(Data records)
+ + + +
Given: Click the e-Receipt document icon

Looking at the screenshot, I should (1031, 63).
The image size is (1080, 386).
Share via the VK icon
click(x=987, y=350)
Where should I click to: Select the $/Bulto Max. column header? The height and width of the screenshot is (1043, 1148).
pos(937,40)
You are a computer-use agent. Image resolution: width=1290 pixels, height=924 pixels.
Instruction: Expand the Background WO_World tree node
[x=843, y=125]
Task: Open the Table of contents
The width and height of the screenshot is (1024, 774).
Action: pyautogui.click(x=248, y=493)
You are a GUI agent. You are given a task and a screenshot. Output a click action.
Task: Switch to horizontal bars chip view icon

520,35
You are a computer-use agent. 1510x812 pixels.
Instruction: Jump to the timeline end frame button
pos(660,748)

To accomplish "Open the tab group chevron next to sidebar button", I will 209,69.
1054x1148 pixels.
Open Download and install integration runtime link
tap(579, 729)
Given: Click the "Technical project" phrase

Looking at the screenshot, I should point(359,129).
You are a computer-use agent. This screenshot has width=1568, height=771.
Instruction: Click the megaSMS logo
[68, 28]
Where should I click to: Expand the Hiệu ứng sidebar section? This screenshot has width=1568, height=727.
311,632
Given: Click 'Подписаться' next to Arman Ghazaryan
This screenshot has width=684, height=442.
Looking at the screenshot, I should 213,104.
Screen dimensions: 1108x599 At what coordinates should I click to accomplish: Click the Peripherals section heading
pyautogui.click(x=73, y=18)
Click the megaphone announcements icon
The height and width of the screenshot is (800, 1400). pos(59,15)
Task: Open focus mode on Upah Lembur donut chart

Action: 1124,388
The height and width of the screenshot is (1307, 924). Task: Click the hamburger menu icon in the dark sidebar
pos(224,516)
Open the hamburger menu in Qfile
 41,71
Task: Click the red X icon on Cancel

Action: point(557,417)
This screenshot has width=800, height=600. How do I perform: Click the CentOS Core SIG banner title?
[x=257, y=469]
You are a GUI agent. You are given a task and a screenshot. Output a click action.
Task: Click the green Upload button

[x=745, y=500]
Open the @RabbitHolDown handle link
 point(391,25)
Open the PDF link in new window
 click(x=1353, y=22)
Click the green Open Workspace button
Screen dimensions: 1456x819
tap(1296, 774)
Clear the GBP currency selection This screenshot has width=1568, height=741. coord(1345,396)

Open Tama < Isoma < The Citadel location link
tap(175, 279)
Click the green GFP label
+ + + +
EXERCISE PROMPT: Reproduce all of the items above line for line, changing nothing.

SOLUTION TO THIS TASK:
Given: Click the e-Receipt document icon

Looking at the screenshot, I should (1031, 63).
The image size is (1080, 386).
Share via the VK icon
click(x=987, y=350)
Where should I click to: Select the $/Bulto Max. column header? The height and width of the screenshot is (1043, 1148).
pos(937,40)
You are a computer-use agent. Image resolution: width=1290 pixels, height=924 pixels.
Instruction: Expand the Background WO_World tree node
[x=843, y=125]
Task: Open the Table of contents
The width and height of the screenshot is (1024, 774).
Action: pyautogui.click(x=248, y=493)
You are a GUI agent. You are given a task and a screenshot. Output a click action.
Task: Switch to horizontal bars chip view icon

520,35
You are a computer-use agent. 1510x812 pixels.
Instruction: Jump to the timeline end frame button
pos(660,748)

To accomplish "Open the tab group chevron next to sidebar button", I will 209,69.
1054x1148 pixels.
Open Download and install integration runtime link
tap(579, 729)
Given: Click the "Technical project" phrase

Looking at the screenshot, I should point(359,129).
You are a computer-use agent. This screenshot has width=1568, height=771.
Instruction: Click the megaSMS logo
[68, 28]
Where should I click to: Expand the Hiệu ứng sidebar section? This screenshot has width=1568, height=727.
311,632
Given: Click 'Подписаться' next to Arman Ghazaryan
This screenshot has width=684, height=442.
Looking at the screenshot, I should 213,104.
Screen dimensions: 1108x599 At what coordinates should I click to accomplish: Click the Peripherals section heading
pyautogui.click(x=73, y=18)
Click the megaphone announcements icon
The height and width of the screenshot is (800, 1400). pos(59,15)
Task: Open focus mode on Upah Lembur donut chart

Action: 1124,388
The height and width of the screenshot is (1307, 924). Task: Click the hamburger menu icon in the dark sidebar
pos(224,516)
Open the hamburger menu in Qfile
 41,71
Task: Click the red X icon on Cancel

Action: point(557,417)
This screenshot has width=800, height=600. How do I perform: Click the CentOS Core SIG banner title?
[x=257, y=469]
You are a GUI agent. You are given a task and a screenshot. Output a click action.
Task: Click the green Upload button

[x=745, y=500]
Open the @RabbitHolDown handle link
 point(391,25)
Open the PDF link in new window
 click(x=1353, y=22)
Click the green Open Workspace button
Screen dimensions: 1456x819
tap(1296, 774)
Clear the GBP currency selection This screenshot has width=1568, height=741. coord(1345,396)

Open Tama < Isoma < The Citadel location link
tap(175, 279)
Click the green GFP label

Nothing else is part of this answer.